LayerPartyRoleFee Expectation
1Principal sellerOwns the loans and controls the assignmentNone — they are the seller
2Direct brokerHas a signed agreement with the seller1–5% of contract price
3Second brokerReceived the tape from the direct broker1–3% additional
4Third brokerReceived the tape from the second broker1–2% additional
BuyerEnd investorSees a price inflated by multiple fee layersPays all embedded costs

By the time the tape reaches the end buyer, the effective price may be 5–10% higher than what the principal seller was asking — and the buyer has no visibility into how much of their purchase price is going to intermediaries.

Why Daisy Chains Kill Deals

Daisy chains create problems at every stage of a note transaction:

  • Price inflation — Each broker adds their fee, either by marking up the asking price or by stacking fees on top of the contract price. The buyer pays more without receiving more value.
  • Communication breakdown — Questions about individual loans must travel through every link in the chain and back. A simple question about a collateral file that would take hours to resolve with a direct seller can take days in a daisy chain.
  • Loss of control — Only the principal seller can sign the LPSA, endorse the allonge, and execute the assignment of mortgage. If the person you are negotiating with does not control the asset, they cannot guarantee the trade will close.
  • Stale data — Tapes that circulate through multiple brokers become outdated. Loans sell, borrowers file bankruptcy, properties go to foreclosure — and none of that information flows back through the chain.
  • Reputation damage — Institutional sellers track how their tapes are distributed. If a seller discovers their confidential loan data has been daisy-chained across the market, they will stop working with the broker who leaked it.

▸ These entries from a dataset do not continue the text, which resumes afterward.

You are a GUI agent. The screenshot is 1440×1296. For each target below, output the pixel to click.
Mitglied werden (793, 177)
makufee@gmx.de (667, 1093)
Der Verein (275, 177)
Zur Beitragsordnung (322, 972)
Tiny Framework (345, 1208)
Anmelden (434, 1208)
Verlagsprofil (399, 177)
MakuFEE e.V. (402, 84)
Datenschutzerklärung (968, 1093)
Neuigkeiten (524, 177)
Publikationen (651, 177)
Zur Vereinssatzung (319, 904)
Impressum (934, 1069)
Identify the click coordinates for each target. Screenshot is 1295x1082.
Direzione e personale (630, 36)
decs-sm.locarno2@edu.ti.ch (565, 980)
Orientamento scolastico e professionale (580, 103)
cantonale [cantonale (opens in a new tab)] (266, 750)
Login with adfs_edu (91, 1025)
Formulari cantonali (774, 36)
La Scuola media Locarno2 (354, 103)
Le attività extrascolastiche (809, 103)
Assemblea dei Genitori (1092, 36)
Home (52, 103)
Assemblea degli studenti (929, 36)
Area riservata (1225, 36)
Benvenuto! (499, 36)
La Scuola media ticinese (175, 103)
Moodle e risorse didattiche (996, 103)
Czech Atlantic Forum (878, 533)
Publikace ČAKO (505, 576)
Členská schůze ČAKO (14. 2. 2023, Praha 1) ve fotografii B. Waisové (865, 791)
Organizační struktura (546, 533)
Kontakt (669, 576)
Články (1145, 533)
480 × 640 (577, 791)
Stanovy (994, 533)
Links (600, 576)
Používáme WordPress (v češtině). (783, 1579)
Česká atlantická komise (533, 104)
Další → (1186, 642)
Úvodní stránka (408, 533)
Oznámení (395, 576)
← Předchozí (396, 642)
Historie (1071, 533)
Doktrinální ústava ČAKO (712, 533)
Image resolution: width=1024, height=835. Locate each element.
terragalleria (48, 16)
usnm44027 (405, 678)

How to Detect a Daisy Chain

Experienced note investors use direct questions to determine whether they are dealing with the principal or an intermediary:

  • "Are you the direct seller, or are you brokering this for someone else?" — A legitimate broker with a direct relationship will say so clearly. Evasive answers are a red flag.
  • "What entity currently holds the assignments of mortgage?" — If the contact cannot answer this basic question, they are not close enough to the asset to give you a reliable trade.
  • "Can you provide the seller's LPSA template?" — The actual asset owner will have a standard purchase agreement. If your contact needs to "check with someone" on basic deal structure, there are layers you are not seeing.
  • "How many parties are between you and the principal?" — One broker with a direct seller relationship is normal and acceptable. Two or more layers is a daisy chain.

Avoiding Daisy Chains as a Buyer

The most reliable way to avoid daisy chains is to build direct relationships with principal sellers — banks, hedge funds, credit unions, and other institutional note holders. Direct-to-seller sourcing takes longer to establish but eliminates intermediary costs, provides pricing transparency, and gives you first-look access to new tapes.

When working with a broker, verify their relationship to the seller before investing time in due diligence. A single, reputable broker who adds value — by vetting the asset data, organizing the tape, or managing the closing process — is a legitimate part of the market. A string of intermediaries forwarding spreadsheets without adding anything is a daisy chain, and daisy chains rarely close.

Avoiding Daisy Chains as a Broker

For entrepreneurs building a brokering business in the note space, the fastest way to destroy your reputation is to become a link in a daisy chain. Sellers and experienced buyers refer to these intermediaries as "joker brokers" — people who blast out tapes without understanding the product, without verifying the data, and without adding any value to the transaction.

To build a sustainable matchmaking business, work directly with principal buyers and sellers, contribute tangible value (seller vetting, preliminary due diligence, data cleanup), and protect your commission with a signed fee agreement and non-circumvent/non-disclosure agreement before making introductions.